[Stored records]
━━━━━━━━━━━━━━━━━━━━
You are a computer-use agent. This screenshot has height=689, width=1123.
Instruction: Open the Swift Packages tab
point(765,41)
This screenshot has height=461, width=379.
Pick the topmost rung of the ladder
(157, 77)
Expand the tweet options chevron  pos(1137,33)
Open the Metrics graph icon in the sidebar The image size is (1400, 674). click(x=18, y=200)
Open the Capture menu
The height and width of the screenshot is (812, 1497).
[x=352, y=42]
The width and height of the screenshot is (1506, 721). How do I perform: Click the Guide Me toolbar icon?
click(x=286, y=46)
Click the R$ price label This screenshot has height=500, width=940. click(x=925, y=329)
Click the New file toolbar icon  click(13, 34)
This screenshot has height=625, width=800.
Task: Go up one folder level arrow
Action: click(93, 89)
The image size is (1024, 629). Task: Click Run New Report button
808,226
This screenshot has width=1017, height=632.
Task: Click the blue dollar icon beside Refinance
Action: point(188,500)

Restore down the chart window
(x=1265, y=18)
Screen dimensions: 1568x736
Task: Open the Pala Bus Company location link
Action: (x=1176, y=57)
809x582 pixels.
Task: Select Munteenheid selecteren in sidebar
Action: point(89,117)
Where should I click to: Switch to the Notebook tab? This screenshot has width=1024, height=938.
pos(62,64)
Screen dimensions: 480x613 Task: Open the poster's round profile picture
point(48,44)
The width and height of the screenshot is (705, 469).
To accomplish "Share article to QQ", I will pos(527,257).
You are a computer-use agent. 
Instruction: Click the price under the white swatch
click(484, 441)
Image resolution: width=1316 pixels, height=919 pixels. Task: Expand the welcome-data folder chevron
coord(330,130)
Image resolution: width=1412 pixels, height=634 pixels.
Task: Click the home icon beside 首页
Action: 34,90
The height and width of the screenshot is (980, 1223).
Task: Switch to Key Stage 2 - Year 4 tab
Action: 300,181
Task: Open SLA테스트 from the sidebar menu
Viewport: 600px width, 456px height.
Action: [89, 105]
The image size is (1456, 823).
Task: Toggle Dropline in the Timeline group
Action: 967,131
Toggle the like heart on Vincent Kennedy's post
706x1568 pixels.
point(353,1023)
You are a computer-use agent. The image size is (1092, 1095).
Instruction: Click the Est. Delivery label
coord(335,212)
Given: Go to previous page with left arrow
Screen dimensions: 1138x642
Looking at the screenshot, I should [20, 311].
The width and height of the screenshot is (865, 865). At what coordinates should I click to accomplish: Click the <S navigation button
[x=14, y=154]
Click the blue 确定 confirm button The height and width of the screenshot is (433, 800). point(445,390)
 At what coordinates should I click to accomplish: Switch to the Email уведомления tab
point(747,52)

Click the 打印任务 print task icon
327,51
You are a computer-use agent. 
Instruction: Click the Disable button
━━━━━━━━━━━━━━━━━━━━
■ **BRIEF**: Nothing in the entries should be left out; please reproduce them all exactly.

■ **ANSWER BELOW**:
You are a computer-use agent. This screenshot has height=689, width=1123.
Instruction: Open the Swift Packages tab
point(765,41)
This screenshot has height=461, width=379.
Pick the topmost rung of the ladder
(157, 77)
Expand the tweet options chevron  pos(1137,33)
Open the Metrics graph icon in the sidebar The image size is (1400, 674). click(x=18, y=200)
Open the Capture menu
The height and width of the screenshot is (812, 1497).
[x=352, y=42]
The width and height of the screenshot is (1506, 721). How do I perform: Click the Guide Me toolbar icon?
click(x=286, y=46)
Click the R$ price label This screenshot has height=500, width=940. click(x=925, y=329)
Click the New file toolbar icon  click(13, 34)
This screenshot has height=625, width=800.
Task: Go up one folder level arrow
Action: click(93, 89)
The image size is (1024, 629). Task: Click Run New Report button
808,226
This screenshot has width=1017, height=632.
Task: Click the blue dollar icon beside Refinance
Action: point(188,500)

Restore down the chart window
(x=1265, y=18)
Screen dimensions: 1568x736
Task: Open the Pala Bus Company location link
Action: (x=1176, y=57)
809x582 pixels.
Task: Select Munteenheid selecteren in sidebar
Action: point(89,117)
Where should I click to: Switch to the Notebook tab? This screenshot has width=1024, height=938.
pos(62,64)
Screen dimensions: 480x613 Task: Open the poster's round profile picture
point(48,44)
The width and height of the screenshot is (705, 469).
To accomplish "Share article to QQ", I will pos(527,257).
You are a computer-use agent. 
Instruction: Click the price under the white swatch
click(484, 441)
Image resolution: width=1316 pixels, height=919 pixels. Task: Expand the welcome-data folder chevron
coord(330,130)
Image resolution: width=1412 pixels, height=634 pixels.
Task: Click the home icon beside 首页
Action: 34,90
The height and width of the screenshot is (980, 1223).
Task: Switch to Key Stage 2 - Year 4 tab
Action: 300,181
Task: Open SLA테스트 from the sidebar menu
Viewport: 600px width, 456px height.
Action: [89, 105]
The image size is (1456, 823).
Task: Toggle Dropline in the Timeline group
Action: 967,131
Toggle the like heart on Vincent Kennedy's post
706x1568 pixels.
point(353,1023)
You are a computer-use agent. The image size is (1092, 1095).
Instruction: Click the Est. Delivery label
coord(335,212)
Given: Go to previous page with left arrow
Screen dimensions: 1138x642
Looking at the screenshot, I should [20, 311].
The width and height of the screenshot is (865, 865). At what coordinates should I click to accomplish: Click the <S navigation button
[x=14, y=154]
Click the blue 确定 confirm button The height and width of the screenshot is (433, 800). point(445,390)
 At what coordinates should I click to accomplish: Switch to the Email уведомления tab
point(747,52)

Click the 打印任务 print task icon
327,51
You are a computer-use agent. 
Instruction: Click the Disable button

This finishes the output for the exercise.